▶ [課題 A]:
デジタル改革担当相のインタビュー記事によると、大臣はデジタル庁の目標をどう述べ、IT基本法改正をどのようなものにすると説明したか。二文以内でまとめよ。
▶ [課題 B]:
デジタル改革担当相のインタビュー記事の末尾に続く文章を書け。

▶ [文書の一節]:
•••

全国民にデジタル化の恩恵を


平井卓也 デジタル改革担当相

 平井卓也デジタル改革担当相は30日、世界日報社を含む報道各社のインタビューに応じ、来年中の新設を目指すデジタル庁について「全ての国民にデジタル化の恩恵がちゃんと届くようにするのが目標だ」と述べた。デジタル改革の骨格となるIT基本法改正について、理念やビジョンを明確にしたシンプルなものにすると説明した。

デジタル庁が果たす役割や設置時期は。

平井卓也 デジタル改革担当相

 ひらい・たくや 昭和33年、香川県生まれ。上智大卒。電通、西日本放送代表取締役社長を経て、自民党衆院議員。衆院内閣委員長、IT政策担当大臣など歴任。当選7回。

•••

▶ [提示情報]:
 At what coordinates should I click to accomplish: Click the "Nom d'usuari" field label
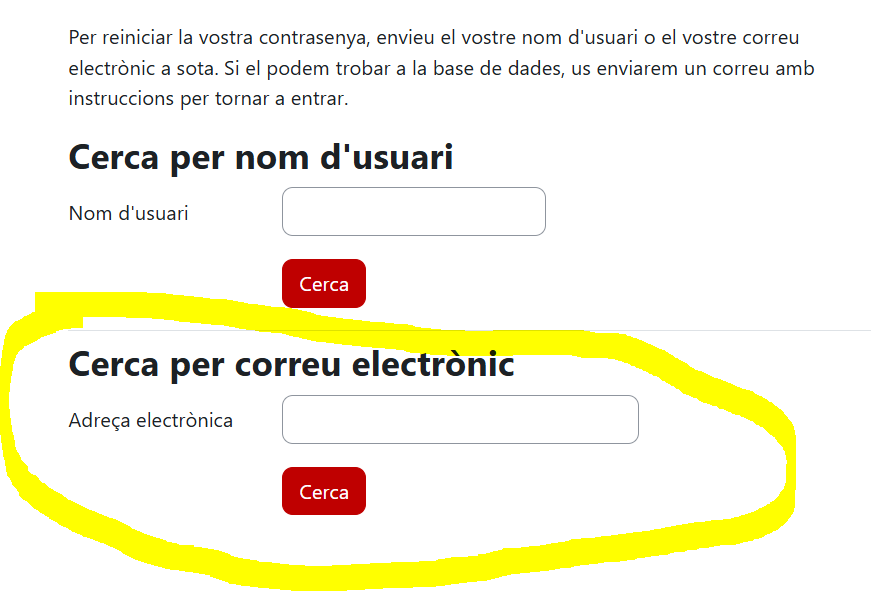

•••

▶ [解答 A]:
平井卓也デジタル改革担当相は、全ての国民にデジタル化の恩恵がちゃんと届くようにすることがデジタル庁の目標だと述べた。デジタル改革の骨格となるIT基本法改正については、理念やビジョンを明確にしたシンプルなものにすると説明した。

▶ [解答 B]:
 なぜデジタル社会を進めなければならないのか国民に説明し、実現するための組織としてつくる。システム改革だけではなく、あらゆる行政サービスの改革、わが国の成長戦略も担うべきだ。全ての国民にデジタル化の恩恵がちゃんと届くようにすることが目標だ。(設置時期は)来年中だ。今までの霞が関とは全然違うスピードで進んでいる。

デジタル庁は公共インフラのデジタル化にも関わるのか。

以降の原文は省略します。